Toplumun beyin takımı diyebileceğimiz yazarlarımızın bu konuda çalışmalara çoktan başladığını namazın önemini anlatan yazılara eğilmelerinden anlıyoruz. Bu olay olmasaydı namaz gibi üzerimize borç olan bu ibadetin güzelliği bu kadar anlatılmayacaktı belki. Meğer en güzel ve en önemli konuyu çoğumuz ihmal etmişiz.
Bu olayın bir başka sonucu ise, namaz kılan gençlerin diğer arkadaşlarına güzel bir örnek teşkil etmesidir.
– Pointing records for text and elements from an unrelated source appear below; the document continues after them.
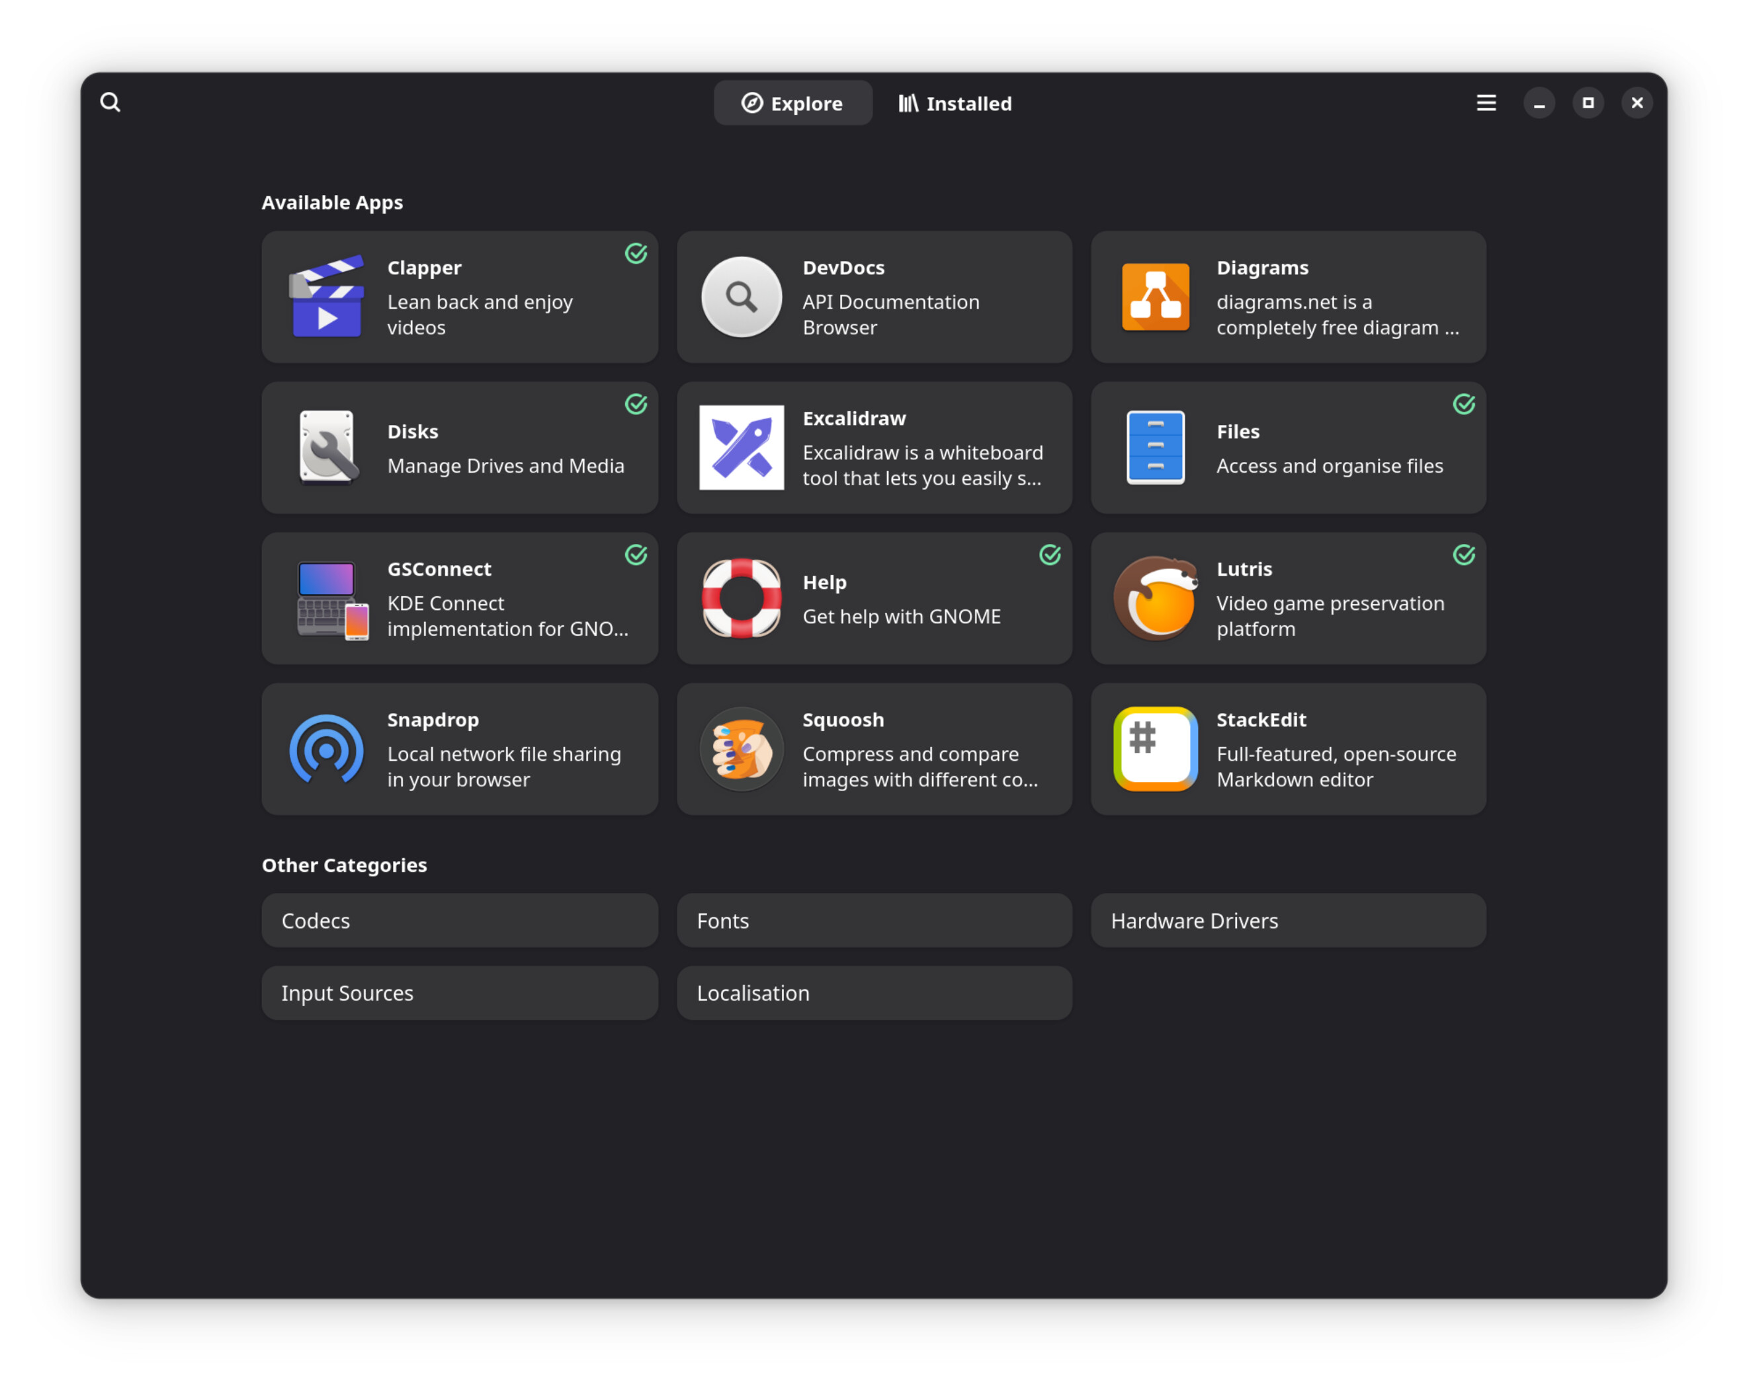The image size is (1749, 1388).
Task: Switch to the Installed tab
Action: [x=955, y=104]
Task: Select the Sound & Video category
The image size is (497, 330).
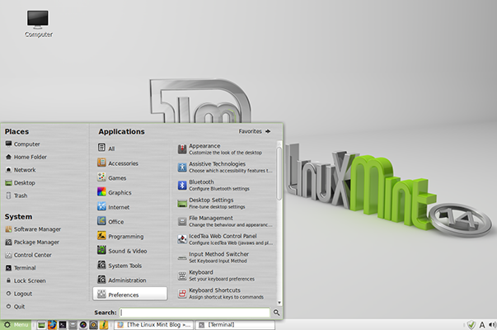Action: [127, 251]
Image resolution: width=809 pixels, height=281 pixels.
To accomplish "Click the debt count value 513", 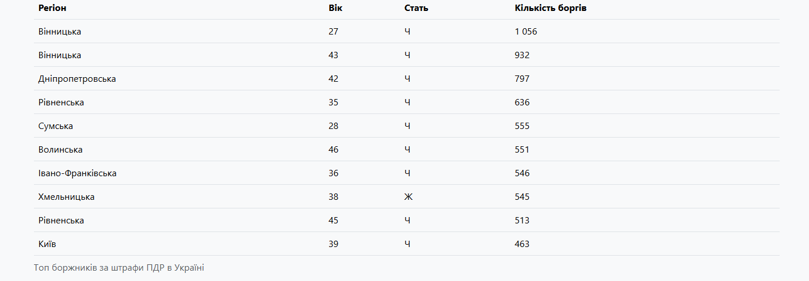I will click(522, 221).
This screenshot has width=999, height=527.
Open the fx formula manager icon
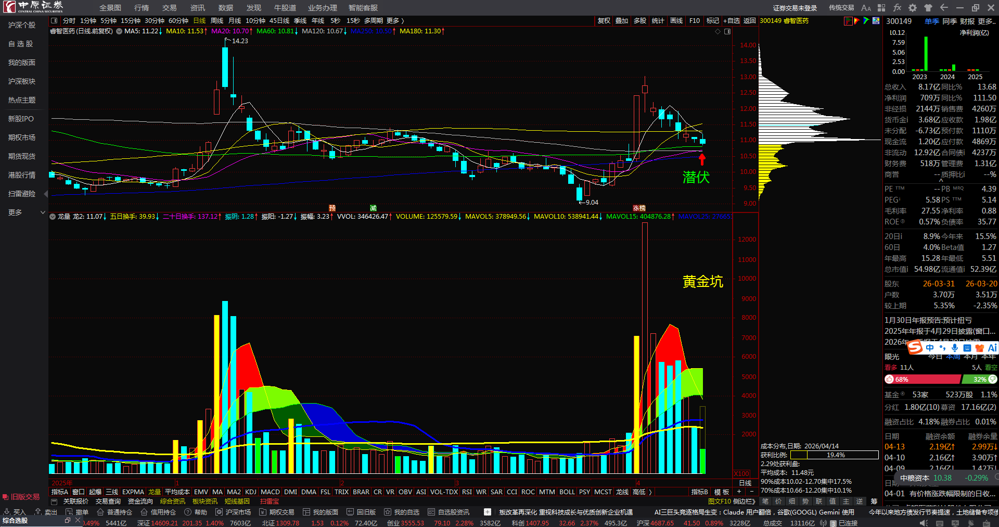(897, 8)
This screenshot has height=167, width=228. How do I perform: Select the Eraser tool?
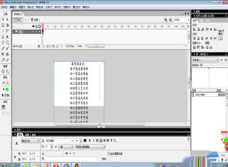pyautogui.click(x=7, y=60)
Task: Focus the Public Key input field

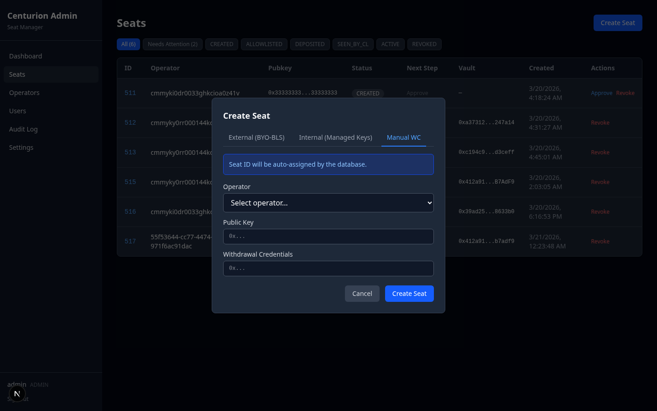Action: click(328, 237)
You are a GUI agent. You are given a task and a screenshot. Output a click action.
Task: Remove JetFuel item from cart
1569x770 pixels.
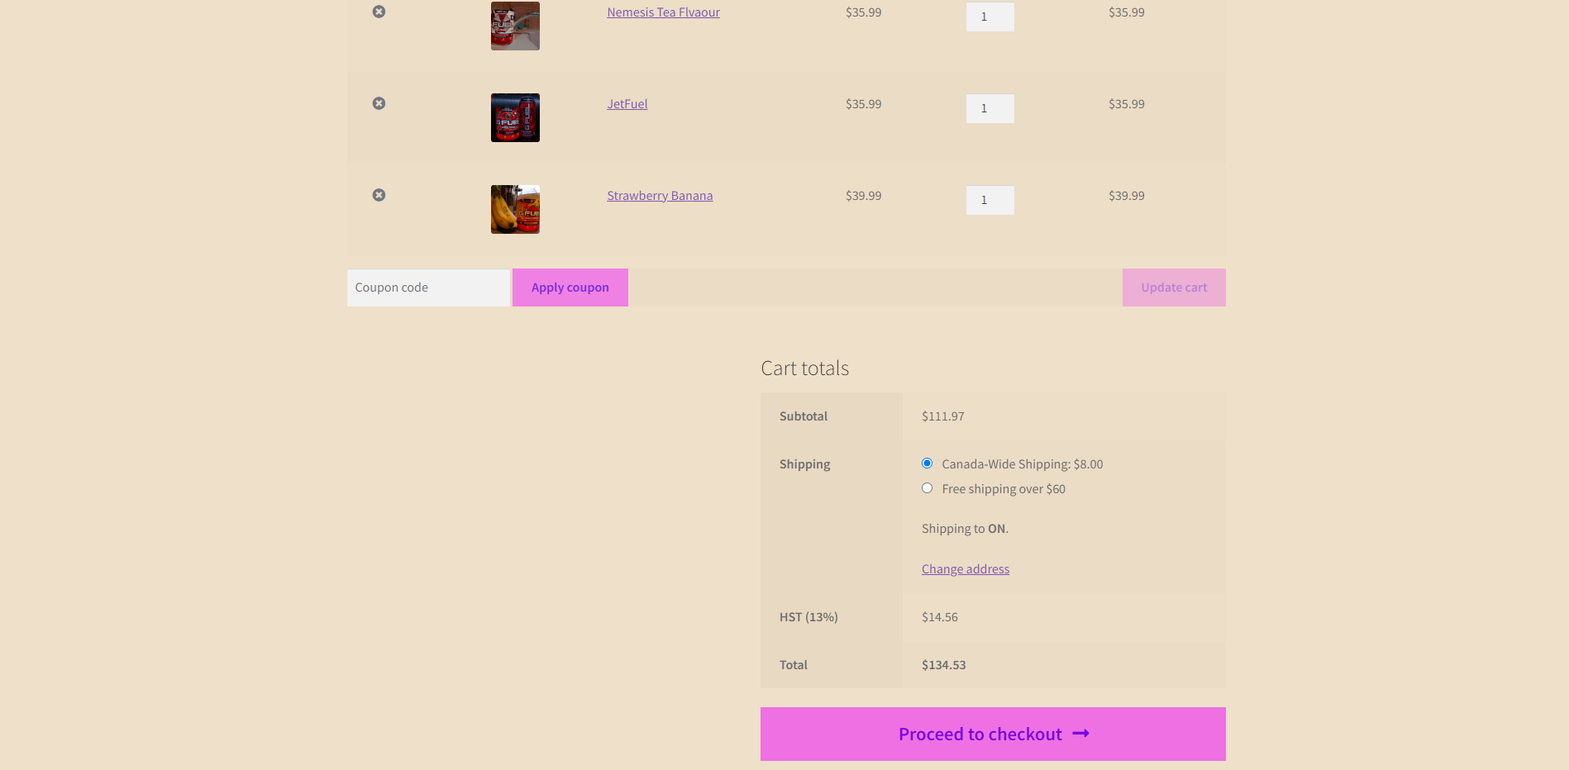[x=379, y=103]
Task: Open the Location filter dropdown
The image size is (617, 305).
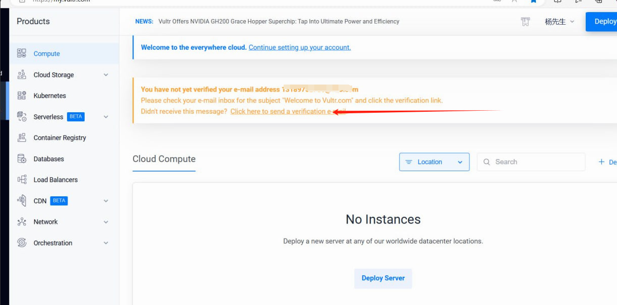Action: tap(434, 162)
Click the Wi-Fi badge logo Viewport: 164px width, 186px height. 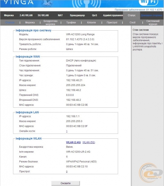[x=149, y=3]
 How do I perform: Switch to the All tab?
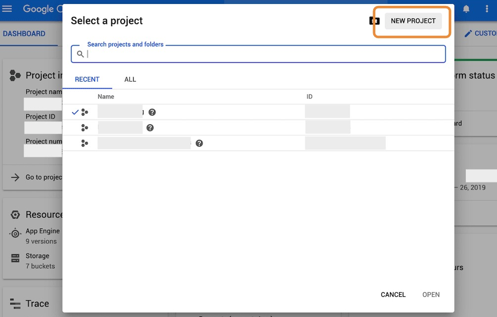(x=130, y=79)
Öyle ya, hep kötüyü mü örnek alsın gençlerimiz? Eminim bundan sonra namaz kılmasını bilmeyen gençler de bir an önce öğrenmek için gayret sarf edecek ve namaz gençler arasında hızla yaygınlaşacaktır.
Tarih bize göstermiştir ki, ne zaman dine ve dindarlara bir taarruz olmuşsa, sonuç hedeflenenin aksine hakikatlerin daha da parlaması şeklinde tahakkuk etmiştir. Danimarka’daki karikatür krizini hatırlarsınız. Sonrası ise tahmin edemeyeceğimiz kadar sevindirici olmuş, planları tersine dönmüştü. Kur’ân-ı Kerim en çok satılan kitaplar arasında yerini alırken, her gün onlarca insan Müslüman olmaktadır. Yine hâla devam eden başörtüsü yasağında, yasak hiçbir zaman caydırıcı olmadığı gibi, tesettürü tercih ederek başını örtenlerin sayısı her geçen gün daha da artmaktadır.
Bir anda gündemimize oturan “liseli gençlerin namazı” konusunda da kim bilir daha sayamadığımız nice güzel sonuçlar gizlidir. Gençlerin namazını yasa dışı bir eylemmiş gibi lanse etmeye çalışanların planları çoktan tersine dönmüş ve hakikatler meyvelerini vermeye başlamıştır. Bütün bunlar olsa olsa namazın kerâmetidir.